Statistical analysis

All experiments involved three independent biological replicates, each with five technical replicates per condition (n = 15 per group). Data are shown as mean ± standard error of the mean (SEM). Statistical analyses were conducted using GraphPad Prism version 6.0. Before analysis, normality was checked with the Shapiro-Wilk test and homogeneity of variances with Levene’s test (α = 0.05); data that were not normally distributed were analyzed using the Mann-Whitney U test or Kruskal-Wallis test as appropriate. Non-linear regression with sigmoidal curve fitting was used to determine LC₅₀ and IC₅₀ values with 95% confidence intervals. Two-way analysis of variance (ANOVA) was used to assess differences between groups, considering concentration (0.25, 0.5, 1.0, 2.0 mg/mL) and time or region as factors, followed by Tukey’s post hoc test for multiple comparisons. Interaction effects between concentration and time/region were evaluated; if significant (p < 0.05), pairwise comparisons were performed separately for each time point or region. Effect sizes (eta-squared, η²) were calculated for ANOVA results and interpreted as: negligible (<0.01), small (0.01–0.06), medium (0.06–0.14), and large (>0.14). Correlations between chemical composition (GC–MS data) and biological activities were assessed using Pearson’s correlation (parametric) or Spearman’s rank correlation (nonparametric) with 95% confidence intervals; significance was set at |r| or |ρ| > 0.7 and p < 0.05. A p-value < 0.05 was deemed statistically significant (two-tailed). All confidence intervals (CIs) were at 95% for means, IC₅₀, LC₅₀, and correlations. Graphs, including dose–response curves, box plots, and scatter plots, were generated using GraphPad Prism to evaluate data distribution and verify statistical assumptions. The raw data and full statistical output were preserved for transparent reporting.

RESULTS

Larvicidal activity of the Propolis

Propolis extracts showed a strong larvicidal effect against A. simplex L3 larvae, which depended on dose and time, indicating powerful antiparasitic activity across all tested concentrations (Table 1). At 24 h post-exposure, the highest concentration tested (2 mg/mL) caused complete larval mortality (100.0% ± 0.5%), while lower concentrations exhibited a graded dose-dependent response: 90.0% ± 2.1% mortality at 1 mg/mL, 80.0% ± 3.7% at 0.5 mg/mL, and 0% at the lowest concentration (0.25 mg/mL). After 48 h, all tested doses, including the lowest (0.25 mg/mL), resulted in complete or nearly complete larval mortality (100 ± 0%), showing a significant increase in efficacy over time.

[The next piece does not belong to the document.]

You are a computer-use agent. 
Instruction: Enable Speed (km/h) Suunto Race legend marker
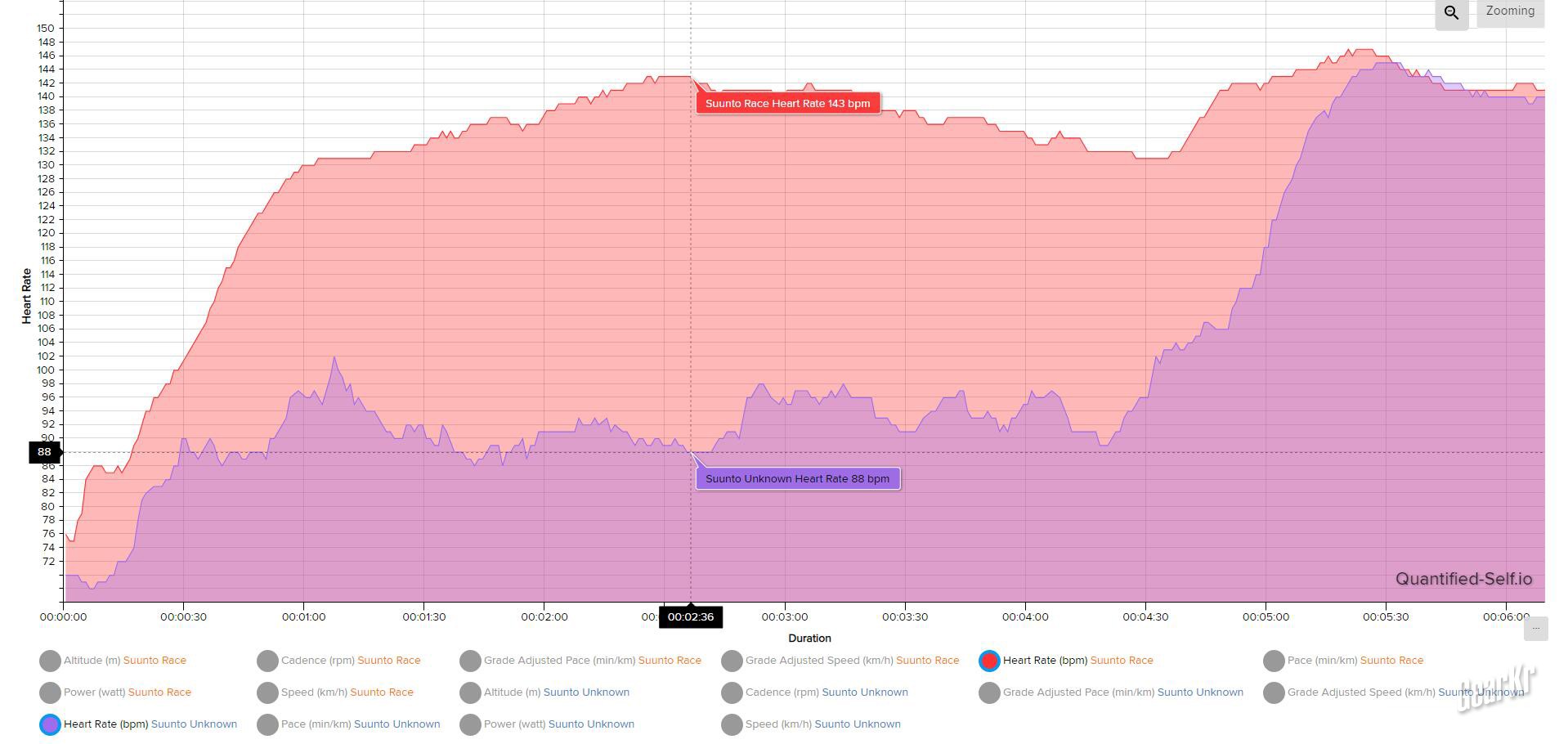(267, 692)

The regional variation in Propolis potency highlights the significance of geographic origin in natural product pharmacology. The calculated IC₅₀ values (the concentration needed to achieve 50% larval mortality) after 24 hours varied notably among Propolis samples from different Iranian regions (Figure 1). Tehran extract demonstrated the highest potency (IC₅₀: 20.65 ± 1.2 µg/mL), followed by Kermanshah (74.73 ± 3.5 µg/mL), Neyshabour (84.93 ± 4.1 µg/mL), and South Khorasan (111.23 ± 5.8 µg/mL). This 5.4-fold difference in larvicidal activity between the most potent sample from Tehran and the least potent from South Khorasan shows that biological activity can be significantly affected by regional differences in chemical makeup. Such regional variation has important implications for standardization and quality control in Propolis-based drugs.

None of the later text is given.